The two older women sat side by side on a stone bench. They chatted cheerfully as they enjoyed the sunny afternoon by a pretty pond.
As I grew nearer I heard them more clearly. They were speaking German. As I walked by with Penne I greeted them with a smile and "guten tag".
That may have been a mistake, for they believed me to be a German speaker, and began a conversation with me. Or at least they tried to start a conversation. It took no more than 27 seconds for them to realise that I know next to nothing of their mother tongue.
They were very sweet about this.
One of them was as limited in her command of English as I was in German. The other woman was fluent in English.

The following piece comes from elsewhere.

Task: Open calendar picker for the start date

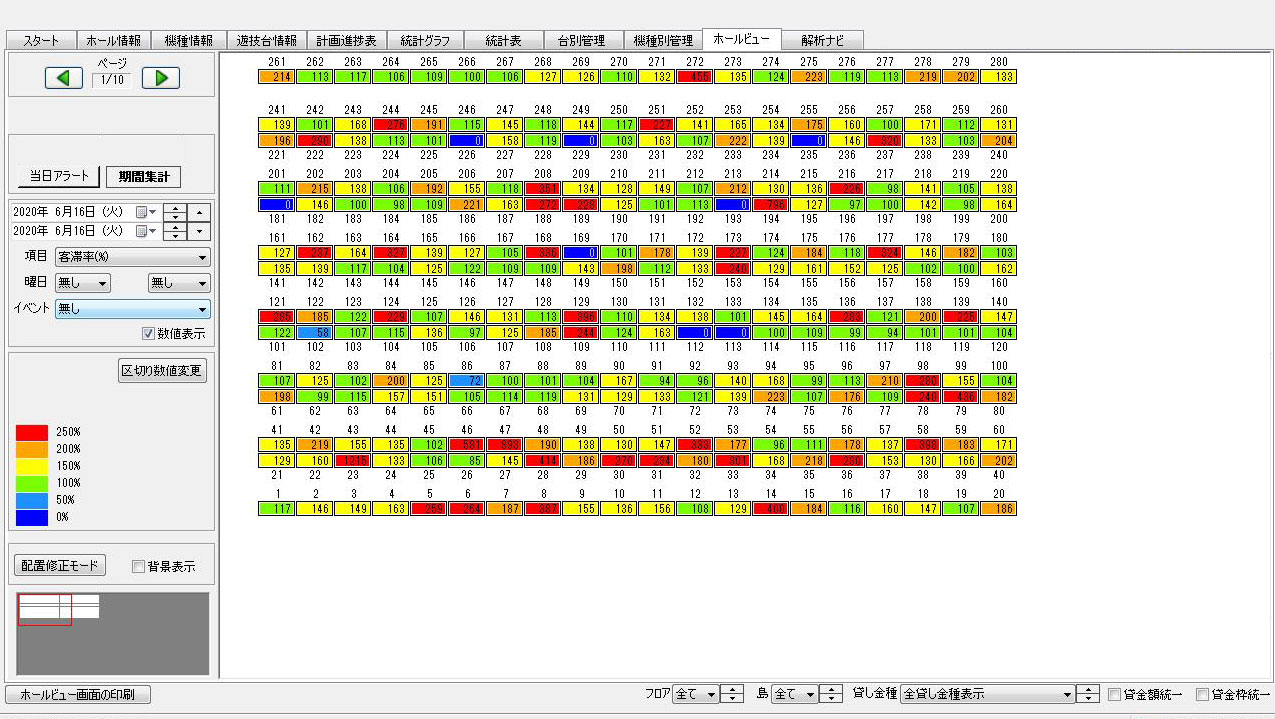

They were still on the bench when I make my second circumnavigation of the pond. We chatted some more. I discovered that of them was from Berlin, the other from Frankfurt. Frankfurt (Oder), not Frankfurt am Main. (They were pleased to see that I know that there are two Frankfurts in Germany).

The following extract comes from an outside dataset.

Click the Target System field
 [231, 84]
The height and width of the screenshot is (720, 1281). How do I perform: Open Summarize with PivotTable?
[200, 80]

I began to tell them of my very first visit to Germany. The English speaker asked “were you in the war?” (Do I look that old!).
I protested my youth, and related that my very first visit to Germany had been in about 1969, when I visited Oberstdorf, in the Bavarian Alps. They were suitably impressed. The woman with limited English knew enough to respond “Oberstdorf is a pearl”.
Then Penne moved in on the act. She indicated in her firm but loving way that she needed attention. So she got the pats and caresses which are her due.
One of the women repeated over and over again (to my dog) “du bist gut”. Penne loved it. She evidently has a good understanding of the German language.
This happened yesterday afternoon (March 12th 2012), and it reminded me of another visit I made to Germany, back in 1984.
My friend Joe R, his friend John F and I had driven from London through France, Switzerland and Italy. After a visit to Munich we were making our way back to the coast and had reached Baden-Baden. It was a dark and stormy night.
We located an inexpensive Hotel (hard to do in Baden-Baden), and using my phrase book German asked if they had a room for three. The desk Clerk replied that they could offer a room for two and a single. So far, so good. They I enquired about price. I understood his reply.
Then beginning to speak at length, he realised that I understood not a word. He asked “do you speak English?”. “Oh yes” I said, with considerable enthusiasm. So we continued our conversation in English.
When it was through he asked me “Are you Norwegian?”. “No”, I replied, “why do you ask?” “Well” said he, “you speak German with a Norwegian accent”.